» THE TASK:
Output the listing below verbatim.

» LISTED RECORDS:
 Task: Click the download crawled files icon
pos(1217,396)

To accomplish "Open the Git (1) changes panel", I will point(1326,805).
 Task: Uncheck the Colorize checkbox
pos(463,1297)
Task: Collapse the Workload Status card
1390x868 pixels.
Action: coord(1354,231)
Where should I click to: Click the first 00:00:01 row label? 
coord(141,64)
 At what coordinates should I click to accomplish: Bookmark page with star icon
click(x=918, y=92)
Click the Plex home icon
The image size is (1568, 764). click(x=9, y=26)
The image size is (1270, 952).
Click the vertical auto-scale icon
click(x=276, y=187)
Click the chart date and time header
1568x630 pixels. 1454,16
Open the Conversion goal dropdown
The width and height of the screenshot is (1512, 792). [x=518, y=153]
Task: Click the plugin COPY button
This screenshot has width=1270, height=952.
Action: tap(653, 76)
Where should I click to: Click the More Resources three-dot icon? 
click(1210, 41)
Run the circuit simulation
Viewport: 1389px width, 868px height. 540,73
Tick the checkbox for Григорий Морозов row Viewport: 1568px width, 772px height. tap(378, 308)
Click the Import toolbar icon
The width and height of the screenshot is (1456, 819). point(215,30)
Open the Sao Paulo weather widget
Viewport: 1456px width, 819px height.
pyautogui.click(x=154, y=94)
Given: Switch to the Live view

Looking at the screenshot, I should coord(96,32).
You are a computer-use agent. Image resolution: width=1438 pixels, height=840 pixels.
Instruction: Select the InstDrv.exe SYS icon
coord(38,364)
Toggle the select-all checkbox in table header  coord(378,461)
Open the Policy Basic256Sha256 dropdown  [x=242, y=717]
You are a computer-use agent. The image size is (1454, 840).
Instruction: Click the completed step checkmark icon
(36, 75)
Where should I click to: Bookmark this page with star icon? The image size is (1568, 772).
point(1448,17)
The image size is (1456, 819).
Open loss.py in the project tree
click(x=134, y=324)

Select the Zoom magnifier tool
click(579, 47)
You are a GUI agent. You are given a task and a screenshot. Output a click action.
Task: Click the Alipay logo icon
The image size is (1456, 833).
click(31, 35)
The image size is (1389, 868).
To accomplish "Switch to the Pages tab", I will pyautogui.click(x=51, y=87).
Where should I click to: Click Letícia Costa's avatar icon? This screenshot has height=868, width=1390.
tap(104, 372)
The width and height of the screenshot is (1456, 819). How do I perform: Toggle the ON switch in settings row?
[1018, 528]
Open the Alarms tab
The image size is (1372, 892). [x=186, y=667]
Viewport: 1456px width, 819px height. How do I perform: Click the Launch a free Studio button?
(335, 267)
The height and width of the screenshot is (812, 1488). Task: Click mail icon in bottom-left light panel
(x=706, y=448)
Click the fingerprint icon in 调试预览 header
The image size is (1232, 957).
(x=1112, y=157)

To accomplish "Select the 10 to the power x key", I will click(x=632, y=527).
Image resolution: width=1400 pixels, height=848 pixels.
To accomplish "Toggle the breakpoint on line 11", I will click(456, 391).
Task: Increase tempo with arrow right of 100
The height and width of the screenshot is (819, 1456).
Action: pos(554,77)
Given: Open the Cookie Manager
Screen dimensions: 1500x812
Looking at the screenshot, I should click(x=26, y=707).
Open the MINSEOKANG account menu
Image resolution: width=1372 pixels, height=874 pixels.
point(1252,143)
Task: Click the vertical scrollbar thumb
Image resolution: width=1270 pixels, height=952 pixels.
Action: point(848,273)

» WRITTEN ANSWER:
 Task: Click the download crawled files icon
pos(1217,396)

To accomplish "Open the Git (1) changes panel", I will point(1326,805).
 Task: Uncheck the Colorize checkbox
pos(463,1297)
Task: Collapse the Workload Status card
1390x868 pixels.
Action: coord(1354,231)
Where should I click to: Click the first 00:00:01 row label? 
coord(141,64)
 At what coordinates should I click to accomplish: Bookmark page with star icon
click(x=918, y=92)
Click the Plex home icon
The image size is (1568, 764). click(x=9, y=26)
The image size is (1270, 952).
Click the vertical auto-scale icon
click(x=276, y=187)
Click the chart date and time header
1568x630 pixels. 1454,16
Open the Conversion goal dropdown
The width and height of the screenshot is (1512, 792). [x=518, y=153]
Task: Click the plugin COPY button
This screenshot has width=1270, height=952.
Action: tap(653, 76)
Where should I click to: Click the More Resources three-dot icon? 
click(1210, 41)
Run the circuit simulation
Viewport: 1389px width, 868px height. 540,73
Tick the checkbox for Григорий Морозов row Viewport: 1568px width, 772px height. tap(378, 308)
Click the Import toolbar icon
The width and height of the screenshot is (1456, 819). point(215,30)
Open the Sao Paulo weather widget
Viewport: 1456px width, 819px height.
pyautogui.click(x=154, y=94)
Given: Switch to the Live view

Looking at the screenshot, I should coord(96,32).
You are a computer-use agent. Image resolution: width=1438 pixels, height=840 pixels.
Instruction: Select the InstDrv.exe SYS icon
coord(38,364)
Toggle the select-all checkbox in table header  coord(378,461)
Open the Policy Basic256Sha256 dropdown  [x=242, y=717]
You are a computer-use agent. The image size is (1454, 840).
Instruction: Click the completed step checkmark icon
(36, 75)
Where should I click to: Bookmark this page with star icon? The image size is (1568, 772).
point(1448,17)
The image size is (1456, 819).
Open loss.py in the project tree
click(x=134, y=324)

Select the Zoom magnifier tool
click(579, 47)
You are a GUI agent. You are given a task and a screenshot. Output a click action.
Task: Click the Alipay logo icon
The image size is (1456, 833).
click(31, 35)
The image size is (1389, 868).
To accomplish "Switch to the Pages tab", I will pyautogui.click(x=51, y=87).
Where should I click to: Click Letícia Costa's avatar icon? This screenshot has height=868, width=1390.
tap(104, 372)
The width and height of the screenshot is (1456, 819). How do I perform: Toggle the ON switch in settings row?
[1018, 528]
Open the Alarms tab
The image size is (1372, 892). [x=186, y=667]
Viewport: 1456px width, 819px height. How do I perform: Click the Launch a free Studio button?
(335, 267)
The height and width of the screenshot is (812, 1488). Task: Click mail icon in bottom-left light panel
(x=706, y=448)
Click the fingerprint icon in 调试预览 header
The image size is (1232, 957).
(x=1112, y=157)

To accomplish "Select the 10 to the power x key", I will click(x=632, y=527).
Image resolution: width=1400 pixels, height=848 pixels.
To accomplish "Toggle the breakpoint on line 11", I will click(456, 391).
Task: Increase tempo with arrow right of 100
The height and width of the screenshot is (819, 1456).
Action: pos(554,77)
Given: Open the Cookie Manager
Screen dimensions: 1500x812
Looking at the screenshot, I should click(x=26, y=707).
Open the MINSEOKANG account menu
Image resolution: width=1372 pixels, height=874 pixels.
point(1252,143)
Task: Click the vertical scrollbar thumb
Image resolution: width=1270 pixels, height=952 pixels.
Action: point(848,273)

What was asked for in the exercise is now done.